[Saved entries]
*** Begin section ***

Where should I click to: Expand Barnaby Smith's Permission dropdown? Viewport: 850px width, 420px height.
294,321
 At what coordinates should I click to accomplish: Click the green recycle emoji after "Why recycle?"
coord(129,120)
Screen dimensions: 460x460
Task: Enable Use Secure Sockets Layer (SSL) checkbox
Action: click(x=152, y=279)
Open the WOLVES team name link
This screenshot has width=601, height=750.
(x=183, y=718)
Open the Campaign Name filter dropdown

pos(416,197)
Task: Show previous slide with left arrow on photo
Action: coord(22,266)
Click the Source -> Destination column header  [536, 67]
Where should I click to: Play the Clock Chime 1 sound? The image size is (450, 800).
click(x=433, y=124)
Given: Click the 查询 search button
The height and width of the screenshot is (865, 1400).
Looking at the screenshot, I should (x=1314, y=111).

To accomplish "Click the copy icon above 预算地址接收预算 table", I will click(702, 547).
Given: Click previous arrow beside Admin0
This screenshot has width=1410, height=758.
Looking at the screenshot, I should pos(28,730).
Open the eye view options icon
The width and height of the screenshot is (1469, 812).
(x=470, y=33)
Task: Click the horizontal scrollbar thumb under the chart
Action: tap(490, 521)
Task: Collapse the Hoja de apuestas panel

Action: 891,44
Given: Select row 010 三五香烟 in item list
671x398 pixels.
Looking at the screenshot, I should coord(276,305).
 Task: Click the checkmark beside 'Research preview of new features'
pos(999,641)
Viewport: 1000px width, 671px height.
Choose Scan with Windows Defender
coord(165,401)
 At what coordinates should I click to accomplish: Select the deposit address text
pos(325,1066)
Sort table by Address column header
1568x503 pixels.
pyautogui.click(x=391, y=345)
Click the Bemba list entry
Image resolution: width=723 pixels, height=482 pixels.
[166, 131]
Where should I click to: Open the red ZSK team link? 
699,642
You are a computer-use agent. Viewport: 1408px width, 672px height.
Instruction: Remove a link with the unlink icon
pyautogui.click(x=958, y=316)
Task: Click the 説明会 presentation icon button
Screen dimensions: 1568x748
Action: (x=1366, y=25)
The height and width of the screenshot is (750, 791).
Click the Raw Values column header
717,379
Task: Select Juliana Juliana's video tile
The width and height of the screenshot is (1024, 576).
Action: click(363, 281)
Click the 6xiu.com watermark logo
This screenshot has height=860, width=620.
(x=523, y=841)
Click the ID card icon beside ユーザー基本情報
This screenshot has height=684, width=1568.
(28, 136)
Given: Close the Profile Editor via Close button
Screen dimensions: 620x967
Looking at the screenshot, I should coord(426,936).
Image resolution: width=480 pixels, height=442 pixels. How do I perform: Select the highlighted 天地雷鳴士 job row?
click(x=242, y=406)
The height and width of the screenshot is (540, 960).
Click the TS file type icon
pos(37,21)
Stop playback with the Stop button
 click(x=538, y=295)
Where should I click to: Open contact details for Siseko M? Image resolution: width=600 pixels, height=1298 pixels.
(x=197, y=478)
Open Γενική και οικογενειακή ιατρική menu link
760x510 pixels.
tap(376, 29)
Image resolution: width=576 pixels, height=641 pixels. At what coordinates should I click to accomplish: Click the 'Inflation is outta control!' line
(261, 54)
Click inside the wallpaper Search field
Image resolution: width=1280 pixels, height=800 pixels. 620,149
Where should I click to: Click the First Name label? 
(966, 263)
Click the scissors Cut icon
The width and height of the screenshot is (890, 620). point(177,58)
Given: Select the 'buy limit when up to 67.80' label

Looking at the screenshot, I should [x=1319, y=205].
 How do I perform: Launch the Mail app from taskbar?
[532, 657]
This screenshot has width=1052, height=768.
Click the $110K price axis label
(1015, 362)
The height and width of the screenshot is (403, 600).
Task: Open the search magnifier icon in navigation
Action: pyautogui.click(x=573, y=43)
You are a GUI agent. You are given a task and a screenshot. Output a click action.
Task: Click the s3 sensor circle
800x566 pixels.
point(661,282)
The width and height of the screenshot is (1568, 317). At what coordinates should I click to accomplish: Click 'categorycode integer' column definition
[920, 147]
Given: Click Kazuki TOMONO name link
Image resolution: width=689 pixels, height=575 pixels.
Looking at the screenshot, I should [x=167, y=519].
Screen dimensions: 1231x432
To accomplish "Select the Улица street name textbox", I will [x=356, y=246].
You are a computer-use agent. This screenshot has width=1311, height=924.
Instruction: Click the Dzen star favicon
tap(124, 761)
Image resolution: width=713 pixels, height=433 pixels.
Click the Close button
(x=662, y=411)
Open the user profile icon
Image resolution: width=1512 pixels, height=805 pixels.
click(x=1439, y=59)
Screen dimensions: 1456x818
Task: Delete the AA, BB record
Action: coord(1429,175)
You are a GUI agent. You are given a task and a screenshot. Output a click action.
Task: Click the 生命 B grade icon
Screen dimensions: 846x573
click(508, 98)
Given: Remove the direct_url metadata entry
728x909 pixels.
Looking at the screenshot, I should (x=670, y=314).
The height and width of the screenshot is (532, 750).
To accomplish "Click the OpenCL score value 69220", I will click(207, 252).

*** End section ***

## Exercise:
Exactly as they are written, print the entries again.

## Output for this exercise:
Where should I click to: Expand Barnaby Smith's Permission dropdown? Viewport: 850px width, 420px height.
294,321
 At what coordinates should I click to accomplish: Click the green recycle emoji after "Why recycle?"
coord(129,120)
Screen dimensions: 460x460
Task: Enable Use Secure Sockets Layer (SSL) checkbox
Action: click(x=152, y=279)
Open the WOLVES team name link
This screenshot has width=601, height=750.
(x=183, y=718)
Open the Campaign Name filter dropdown

pos(416,197)
Task: Show previous slide with left arrow on photo
Action: coord(22,266)
Click the Source -> Destination column header  [536, 67]
Where should I click to: Play the Clock Chime 1 sound? The image size is (450, 800).
click(x=433, y=124)
Given: Click the 查询 search button
The height and width of the screenshot is (865, 1400).
Looking at the screenshot, I should (x=1314, y=111).

To accomplish "Click the copy icon above 预算地址接收预算 table", I will click(702, 547).
Given: Click previous arrow beside Admin0
This screenshot has width=1410, height=758.
Looking at the screenshot, I should pos(28,730).
Open the eye view options icon
The width and height of the screenshot is (1469, 812).
(x=470, y=33)
Task: Click the horizontal scrollbar thumb under the chart
Action: tap(490, 521)
Task: Collapse the Hoja de apuestas panel

Action: 891,44
Given: Select row 010 三五香烟 in item list
671x398 pixels.
Looking at the screenshot, I should coord(276,305).
 Task: Click the checkmark beside 'Research preview of new features'
pos(999,641)
Viewport: 1000px width, 671px height.
Choose Scan with Windows Defender
coord(165,401)
 At what coordinates should I click to accomplish: Select the deposit address text
pos(325,1066)
Sort table by Address column header
1568x503 pixels.
pyautogui.click(x=391, y=345)
Click the Bemba list entry
Image resolution: width=723 pixels, height=482 pixels.
[166, 131]
Where should I click to: Open the red ZSK team link? 
699,642
You are a computer-use agent. Viewport: 1408px width, 672px height.
Instruction: Remove a link with the unlink icon
pyautogui.click(x=958, y=316)
Task: Click the 説明会 presentation icon button
Screen dimensions: 1568x748
Action: (x=1366, y=25)
The height and width of the screenshot is (750, 791).
Click the Raw Values column header
717,379
Task: Select Juliana Juliana's video tile
The width and height of the screenshot is (1024, 576).
Action: click(363, 281)
Click the 6xiu.com watermark logo
This screenshot has height=860, width=620.
(x=523, y=841)
Click the ID card icon beside ユーザー基本情報
This screenshot has height=684, width=1568.
(28, 136)
Given: Close the Profile Editor via Close button
Screen dimensions: 620x967
Looking at the screenshot, I should coord(426,936).
Image resolution: width=480 pixels, height=442 pixels. How do I perform: Select the highlighted 天地雷鳴士 job row?
click(x=242, y=406)
The height and width of the screenshot is (540, 960).
Click the TS file type icon
pos(37,21)
Stop playback with the Stop button
 click(x=538, y=295)
Where should I click to: Open contact details for Siseko M? Image resolution: width=600 pixels, height=1298 pixels.
(x=197, y=478)
Open Γενική και οικογενειακή ιατρική menu link
760x510 pixels.
tap(376, 29)
Image resolution: width=576 pixels, height=641 pixels. At what coordinates should I click to accomplish: Click the 'Inflation is outta control!' line
(261, 54)
Click inside the wallpaper Search field
Image resolution: width=1280 pixels, height=800 pixels. 620,149
Where should I click to: Click the First Name label? 
(966, 263)
Click the scissors Cut icon
The width and height of the screenshot is (890, 620). point(177,58)
Given: Select the 'buy limit when up to 67.80' label

Looking at the screenshot, I should [x=1319, y=205].
 How do I perform: Launch the Mail app from taskbar?
[532, 657]
This screenshot has width=1052, height=768.
Click the $110K price axis label
(1015, 362)
The height and width of the screenshot is (403, 600).
Task: Open the search magnifier icon in navigation
Action: pyautogui.click(x=573, y=43)
You are a GUI agent. You are given a task and a screenshot. Output a click action.
Task: Click the s3 sensor circle
800x566 pixels.
point(661,282)
The width and height of the screenshot is (1568, 317). At what coordinates should I click to accomplish: Click 'categorycode integer' column definition
[920, 147]
Given: Click Kazuki TOMONO name link
Image resolution: width=689 pixels, height=575 pixels.
Looking at the screenshot, I should [x=167, y=519].
Screen dimensions: 1231x432
To accomplish "Select the Улица street name textbox", I will [x=356, y=246].
You are a computer-use agent. This screenshot has width=1311, height=924.
Instruction: Click the Dzen star favicon
tap(124, 761)
Image resolution: width=713 pixels, height=433 pixels.
Click the Close button
(x=662, y=411)
Open the user profile icon
Image resolution: width=1512 pixels, height=805 pixels.
click(x=1439, y=59)
Screen dimensions: 1456x818
Task: Delete the AA, BB record
Action: coord(1429,175)
You are a GUI agent. You are given a task and a screenshot. Output a click action.
Task: Click the 生命 B grade icon
Screen dimensions: 846x573
click(508, 98)
Given: Remove the direct_url metadata entry
728x909 pixels.
Looking at the screenshot, I should (x=670, y=314).
The height and width of the screenshot is (532, 750).
To accomplish "Click the OpenCL score value 69220", I will click(207, 252).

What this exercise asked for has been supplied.